Below is the verbatim transcript of Mathpal's interview with CNBC-TV18.
Q: Should one still buy into gold or do you think gold has run its course and now its time to rethink its importance in one's portfolio?
A: Gold provides stability to the portfolio so it is good to have some allocation, for example 10-15 percent of your portfolio in gold. However, I will not advice to buy gold at this price in lump sum. If one has a long-term goal then invest through gold exchange traded fund ( ETF ) or gold fund of fund scheme in staggered manner.
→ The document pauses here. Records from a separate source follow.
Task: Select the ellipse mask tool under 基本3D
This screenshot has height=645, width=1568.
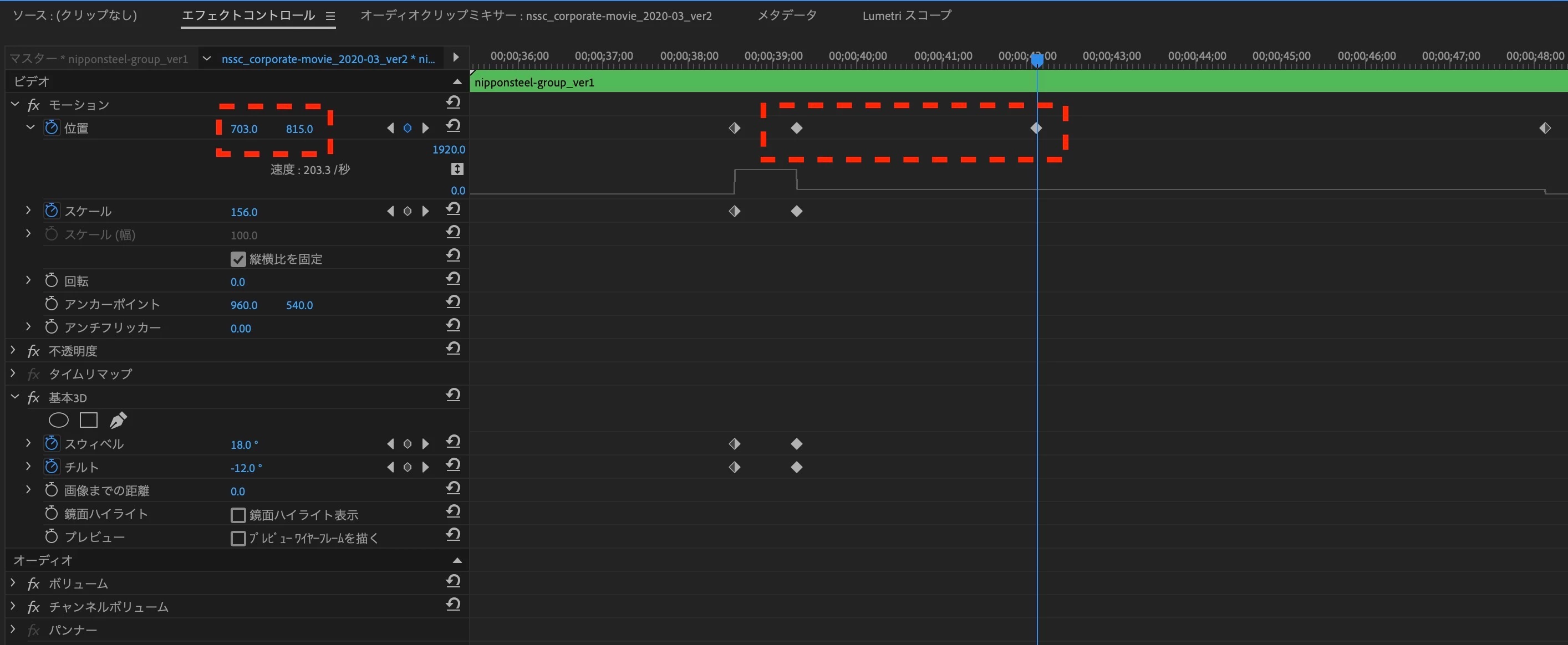Action: pos(58,420)
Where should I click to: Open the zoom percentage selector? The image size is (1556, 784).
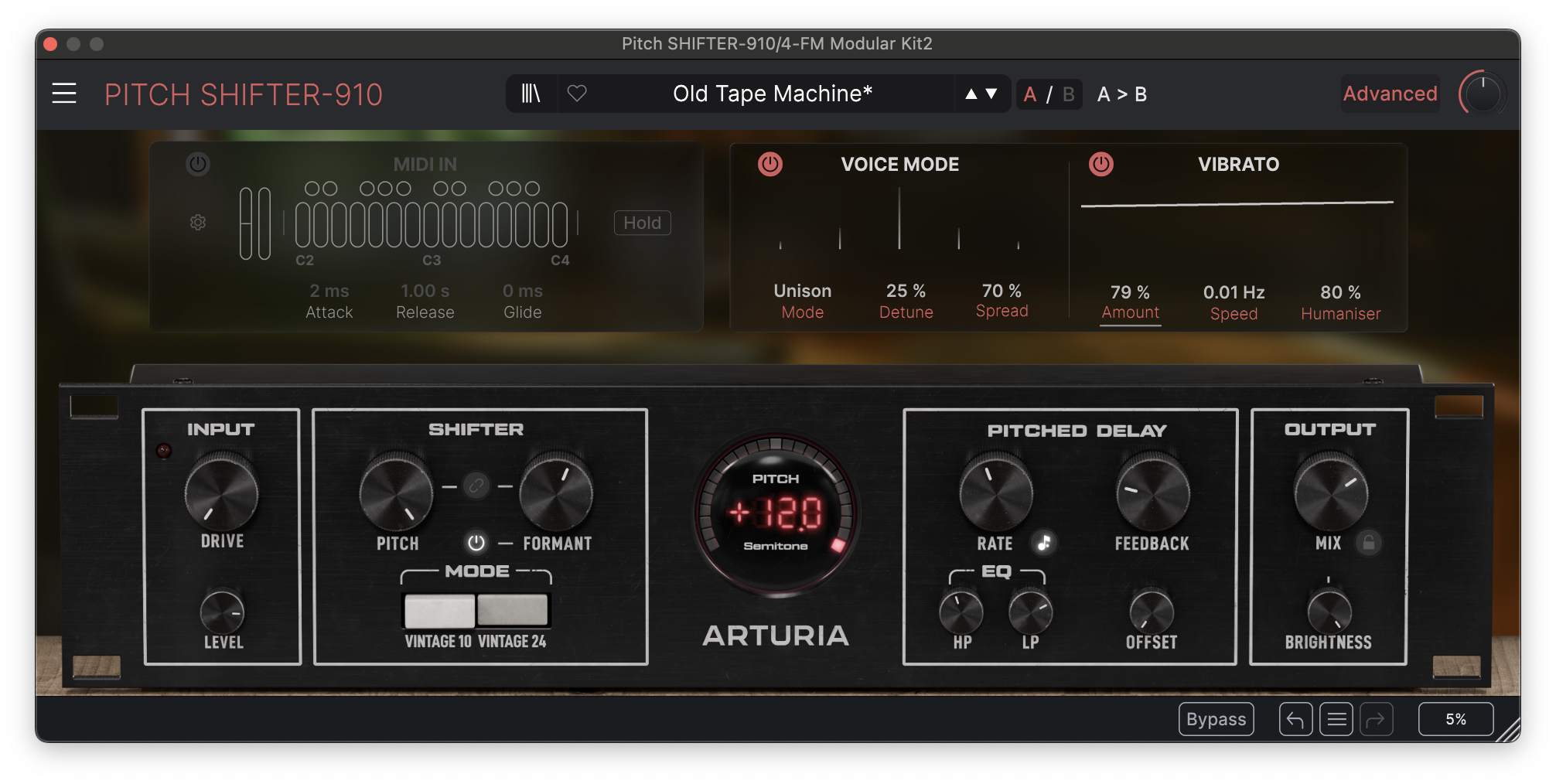click(x=1455, y=719)
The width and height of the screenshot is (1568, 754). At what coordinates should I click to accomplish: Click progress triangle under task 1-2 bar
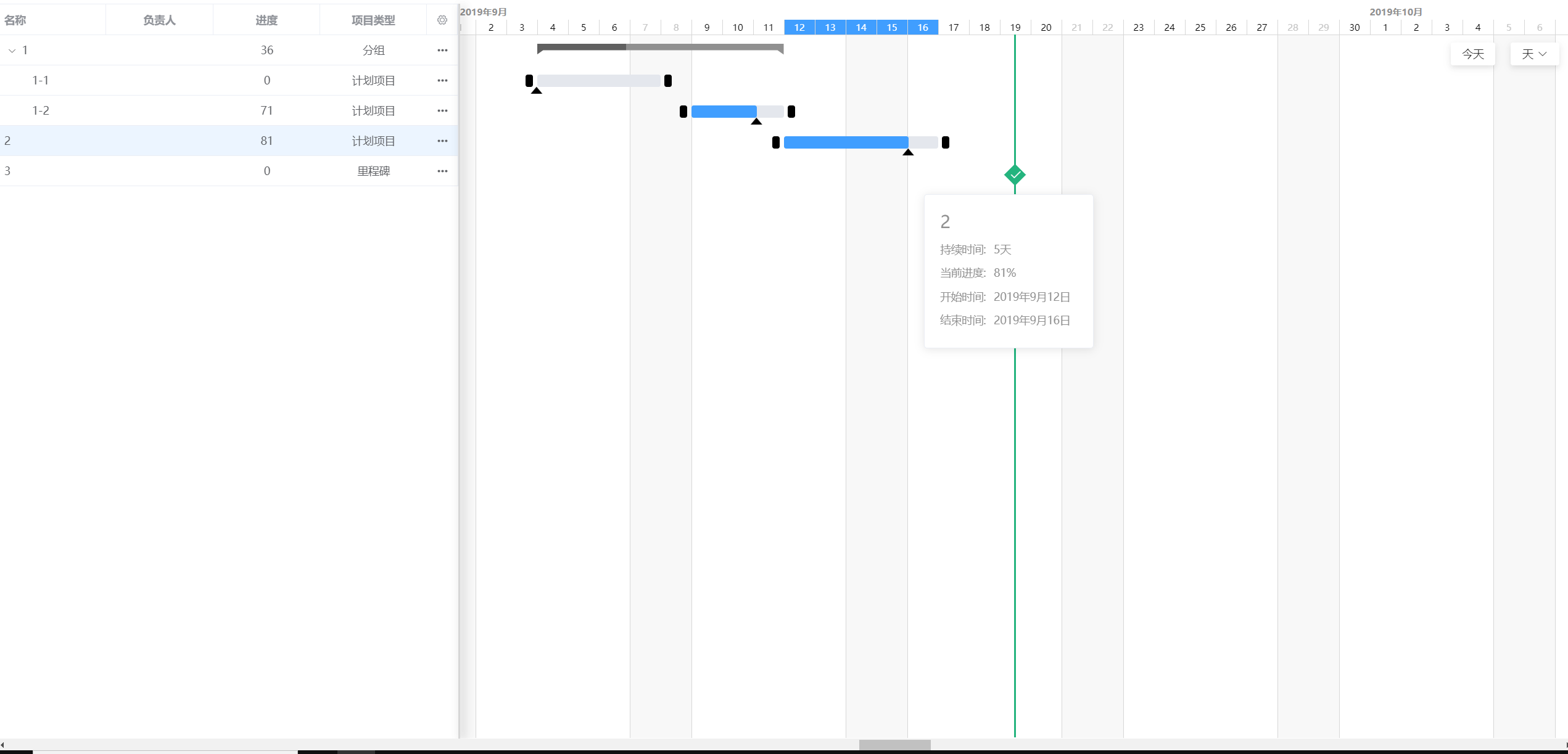(756, 121)
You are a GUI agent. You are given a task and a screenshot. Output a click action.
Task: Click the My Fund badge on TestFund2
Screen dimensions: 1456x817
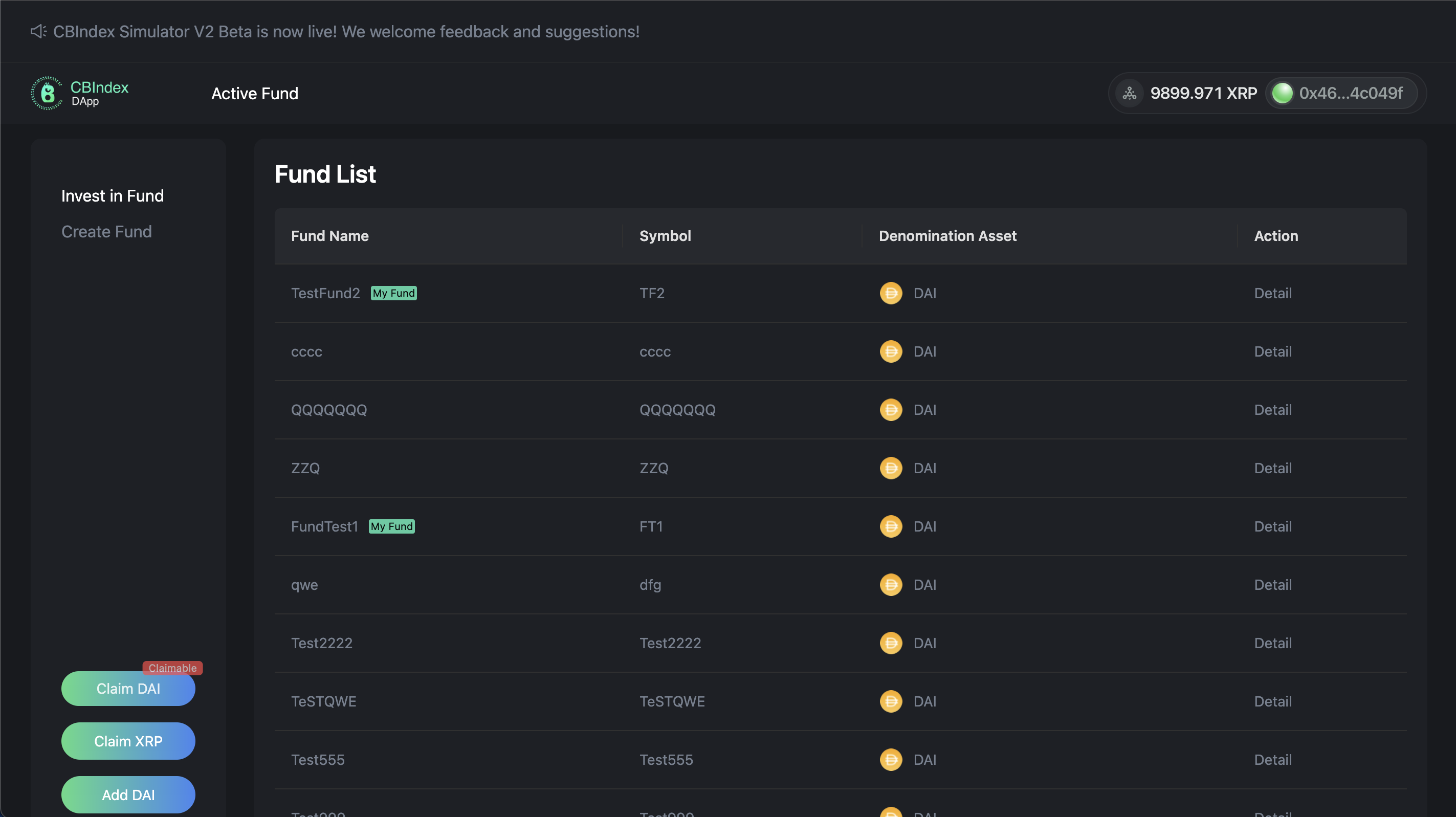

If one invests in gold ETF then buy units of gold. Usually one unit of gold ETF represents one gram-24 karat gold and for that one need to have demat account and in case if do not have a demat account even then he can invest in gold ETF through gold mutual fund of fund scheme and basically that is a better choice.
If one wants to invest in gold then go through gold ETF or gold fund of fund scheme and therefore from tax planning perspective also it makes a better choice because holding period of one year in gold ETF or gold fund of fund schemes of mutual fund qualifies for long-term asset. So, in long-term capital asset when one sell these units after one year then one has to pay maximum 10 percent tax on the profit which is in case of physical gold only, after holding period of three years it qualifies for long-term.
In gold ETF or gold savings funds -- these schemes of mutual funds are free from value added tax (VAT) and that is one advantage compared to physical gold. Therefore, I will not recommend investing in lump sum at this price and if one want to invest in staggered manner then it is better to invest through gold ETF or gold fund of fund schemes of mutual funds.